### What you will do
All that is needed is the line containing "Close the settings dialog with X" together with each line after it, transcribed exactly to the end of the records.

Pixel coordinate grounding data
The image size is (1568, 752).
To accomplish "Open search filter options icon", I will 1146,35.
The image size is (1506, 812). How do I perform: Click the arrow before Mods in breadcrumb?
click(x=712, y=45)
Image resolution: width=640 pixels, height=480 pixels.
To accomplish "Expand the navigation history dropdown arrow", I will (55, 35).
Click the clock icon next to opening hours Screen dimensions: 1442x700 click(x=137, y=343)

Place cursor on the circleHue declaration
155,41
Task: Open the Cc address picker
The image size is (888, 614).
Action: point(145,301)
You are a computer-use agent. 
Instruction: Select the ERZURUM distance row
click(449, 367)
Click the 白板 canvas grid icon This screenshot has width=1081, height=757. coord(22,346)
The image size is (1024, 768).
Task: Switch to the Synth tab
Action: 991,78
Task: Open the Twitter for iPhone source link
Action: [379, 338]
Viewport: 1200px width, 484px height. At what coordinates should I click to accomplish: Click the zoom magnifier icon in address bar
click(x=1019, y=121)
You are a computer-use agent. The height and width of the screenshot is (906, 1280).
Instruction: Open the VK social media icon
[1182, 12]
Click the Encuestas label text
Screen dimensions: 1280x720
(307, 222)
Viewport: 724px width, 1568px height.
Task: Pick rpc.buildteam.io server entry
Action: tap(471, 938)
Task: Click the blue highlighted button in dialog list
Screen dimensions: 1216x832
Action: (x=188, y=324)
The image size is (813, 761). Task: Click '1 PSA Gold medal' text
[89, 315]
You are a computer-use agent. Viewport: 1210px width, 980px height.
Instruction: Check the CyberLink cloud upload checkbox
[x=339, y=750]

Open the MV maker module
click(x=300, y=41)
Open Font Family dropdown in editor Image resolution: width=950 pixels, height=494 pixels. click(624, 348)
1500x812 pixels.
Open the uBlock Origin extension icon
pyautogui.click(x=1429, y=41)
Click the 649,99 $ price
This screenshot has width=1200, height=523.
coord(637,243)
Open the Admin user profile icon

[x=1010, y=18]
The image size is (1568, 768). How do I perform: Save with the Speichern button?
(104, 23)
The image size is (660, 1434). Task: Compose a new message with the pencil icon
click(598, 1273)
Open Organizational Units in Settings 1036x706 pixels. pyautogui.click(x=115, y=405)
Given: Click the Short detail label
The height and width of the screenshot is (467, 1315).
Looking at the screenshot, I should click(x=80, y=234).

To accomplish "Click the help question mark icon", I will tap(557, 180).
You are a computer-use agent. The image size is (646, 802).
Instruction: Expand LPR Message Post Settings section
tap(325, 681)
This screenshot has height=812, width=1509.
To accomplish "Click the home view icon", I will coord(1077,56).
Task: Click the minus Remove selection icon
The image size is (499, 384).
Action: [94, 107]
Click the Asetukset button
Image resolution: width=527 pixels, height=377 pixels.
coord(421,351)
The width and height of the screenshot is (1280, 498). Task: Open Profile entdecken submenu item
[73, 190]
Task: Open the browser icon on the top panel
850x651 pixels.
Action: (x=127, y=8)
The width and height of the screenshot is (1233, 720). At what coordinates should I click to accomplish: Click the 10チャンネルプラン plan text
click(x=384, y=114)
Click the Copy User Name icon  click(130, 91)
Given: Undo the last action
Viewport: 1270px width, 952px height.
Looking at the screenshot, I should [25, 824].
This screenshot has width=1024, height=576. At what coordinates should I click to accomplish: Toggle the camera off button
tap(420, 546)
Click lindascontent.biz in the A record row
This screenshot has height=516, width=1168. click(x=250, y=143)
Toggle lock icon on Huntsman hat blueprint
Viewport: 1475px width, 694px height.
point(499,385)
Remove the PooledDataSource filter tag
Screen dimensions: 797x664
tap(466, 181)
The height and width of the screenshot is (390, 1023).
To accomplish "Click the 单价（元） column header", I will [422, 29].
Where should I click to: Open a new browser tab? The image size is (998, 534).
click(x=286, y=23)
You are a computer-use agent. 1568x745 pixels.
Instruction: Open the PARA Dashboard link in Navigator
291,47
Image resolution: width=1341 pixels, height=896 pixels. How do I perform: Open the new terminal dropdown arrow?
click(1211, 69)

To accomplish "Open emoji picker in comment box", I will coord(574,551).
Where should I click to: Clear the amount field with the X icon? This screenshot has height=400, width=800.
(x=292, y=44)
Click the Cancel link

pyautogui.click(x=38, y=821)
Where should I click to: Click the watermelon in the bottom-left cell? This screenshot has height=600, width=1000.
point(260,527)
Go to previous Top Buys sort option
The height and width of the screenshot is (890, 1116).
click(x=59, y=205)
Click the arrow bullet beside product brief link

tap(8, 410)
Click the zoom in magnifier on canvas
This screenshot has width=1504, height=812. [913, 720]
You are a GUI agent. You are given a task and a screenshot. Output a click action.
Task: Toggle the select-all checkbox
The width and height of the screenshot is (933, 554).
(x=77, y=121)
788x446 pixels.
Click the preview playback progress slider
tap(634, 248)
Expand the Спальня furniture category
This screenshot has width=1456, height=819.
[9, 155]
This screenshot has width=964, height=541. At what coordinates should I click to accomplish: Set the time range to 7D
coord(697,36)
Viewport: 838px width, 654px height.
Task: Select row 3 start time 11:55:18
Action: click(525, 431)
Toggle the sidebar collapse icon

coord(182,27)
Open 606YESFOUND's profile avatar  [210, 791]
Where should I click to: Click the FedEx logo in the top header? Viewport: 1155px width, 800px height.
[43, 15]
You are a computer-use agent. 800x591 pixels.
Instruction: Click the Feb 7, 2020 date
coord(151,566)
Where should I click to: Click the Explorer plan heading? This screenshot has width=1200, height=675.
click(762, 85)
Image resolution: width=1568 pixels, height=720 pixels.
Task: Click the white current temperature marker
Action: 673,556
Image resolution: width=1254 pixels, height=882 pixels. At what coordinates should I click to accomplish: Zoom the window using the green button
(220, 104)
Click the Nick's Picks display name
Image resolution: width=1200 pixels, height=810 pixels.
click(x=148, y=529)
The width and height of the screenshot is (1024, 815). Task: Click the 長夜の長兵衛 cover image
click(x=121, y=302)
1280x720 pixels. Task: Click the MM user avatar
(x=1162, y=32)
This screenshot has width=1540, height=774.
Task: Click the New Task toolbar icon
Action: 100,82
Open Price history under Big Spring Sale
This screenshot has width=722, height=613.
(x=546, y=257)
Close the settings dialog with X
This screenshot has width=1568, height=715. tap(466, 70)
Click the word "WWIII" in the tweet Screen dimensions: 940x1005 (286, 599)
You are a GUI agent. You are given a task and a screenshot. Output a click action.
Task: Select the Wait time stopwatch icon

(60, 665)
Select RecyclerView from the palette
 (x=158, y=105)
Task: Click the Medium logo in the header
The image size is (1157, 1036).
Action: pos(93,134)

### Written response
Close the settings dialog with X
This screenshot has width=1568, height=715. tap(466, 70)
Click the word "WWIII" in the tweet Screen dimensions: 940x1005 (286, 599)
You are a GUI agent. You are given a task and a screenshot. Output a click action.
Task: Select the Wait time stopwatch icon

(60, 665)
Select RecyclerView from the palette
 (x=158, y=105)
Task: Click the Medium logo in the header
The image size is (1157, 1036).
Action: pos(93,134)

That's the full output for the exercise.